Term Loan B has a maturity date of December 31, 2021, and an interest rate of LIBOR (with a minimum rate of 1.5%) plus twelve percent (12%). Term Loan B is non-amortized (interest only payments) through the maturity date and contains an option for the Company to pay interest in kind (PIK) for up to five percent (5%) of the interest rate in year one, four percent (4%) in year two and three percent (3%) in year three. The principal balance and accrued PIK interest outstanding on the note were $3,500,000 and $173,463 respectively as of October 31, 2021.

 

The Credit Agreement contains customary representations, warranties, and indemnification provisions. The Credit Agreement also contains affirmative and negative covenants with respect to operation of the business and properties of the loan parties as well as financial performance.

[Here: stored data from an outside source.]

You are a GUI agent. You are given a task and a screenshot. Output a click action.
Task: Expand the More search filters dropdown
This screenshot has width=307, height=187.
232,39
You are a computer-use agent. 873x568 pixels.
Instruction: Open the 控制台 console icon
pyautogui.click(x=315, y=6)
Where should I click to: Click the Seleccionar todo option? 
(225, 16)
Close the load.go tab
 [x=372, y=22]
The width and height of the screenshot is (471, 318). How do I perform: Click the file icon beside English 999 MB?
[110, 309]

Below are key covenants requirements, (measured quarterly):

 

1.Maximum Allowed - Senior Leverage Ratio of 4.30 to 1.00
   
2.Minimum Allowed - EBITDA of $851,813
   
3.Minimum Allowed - Liquidity of $1,500,000
   
4.Maximum Allowed - Capital Expenditures of $94,798
   
5.Minimum Allowed – Fixed Charge Coverage Ratio of 1.5 to 1.00

 

As of October 31, 2021, the Company is complying with the financial covenants mentioned above.

 

T3 Nevada’s obligations under the Credit Agreement are secured by a first-priority security interest in all of the assets of T3 Nevada and guaranteed by the other subsidiaries of the Company pursuant to the Guaranty and Collateral Agreement, dated November 17, 2020, by and among T3 Nevada, the Company’s other subsidiaries, and Post Road Administrative LLC (the “Guaranty and Collateral Agreement”). In addition, T3 Nevada’s obligations under the Credit Agreement are, pursuant to a Pledge Agreement (the “Pledge Agreement”), secured by a pledge of a first priority security interest in T3 Nevada’s 100% equity ownership of each of T3 Nevada’s operating companies.